In the case of the US, it's the two houses of Congress, with the more democratic (both small d and, for now, upper-case Democratic) House of Representatives passing bills (e.g., on health care) which are blocked or eviscerated by the more patrician and less popularly elected Senate--- where Alaska has the same two votes as populous California. And now, the need for a 51 vote majority in the Senate has been replaced by an almost impossible, filibuster-proof, 60 votes. Clearly, there's a need for structural change here.

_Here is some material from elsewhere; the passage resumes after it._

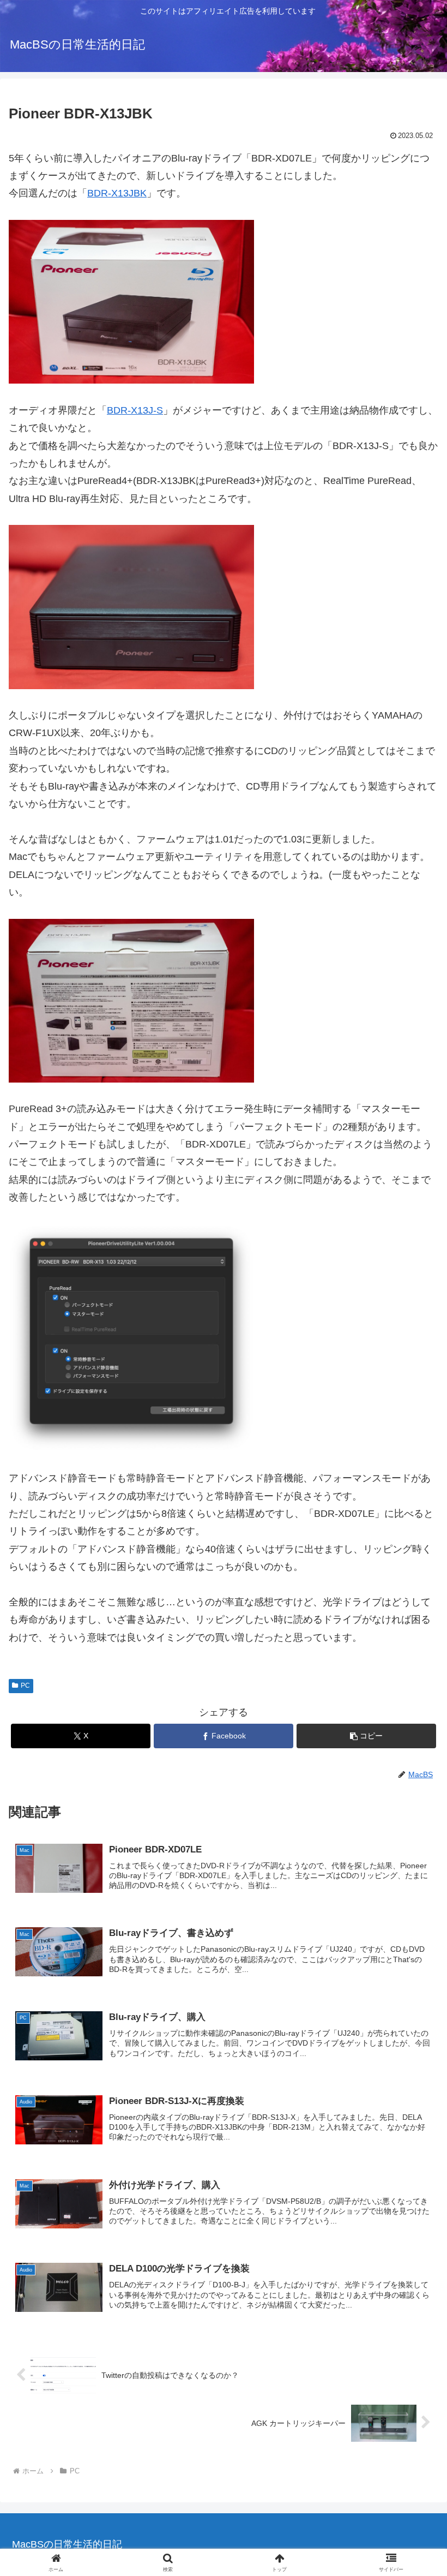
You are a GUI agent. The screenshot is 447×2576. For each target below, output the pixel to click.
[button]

This is parallel with the structural problem in Israeli politics, where the country suffers from a dysfunctional electoral system -- an extreme form of proportional representation that requires unstable multi-party governing coalitions and has reduced the two major parties, together, to fewer than half the votes in the most recent elections. A number of fixes have been suggested, including the possibility of electing at least some members to the Knesset on a geographic constituency basis rather than from a national party list. My favorite is the simplest: raising the threshold of votes needed for a party to get into the Knesset from the current two percent to four or five percent---eliminating most of the small interest group parties at a single blow.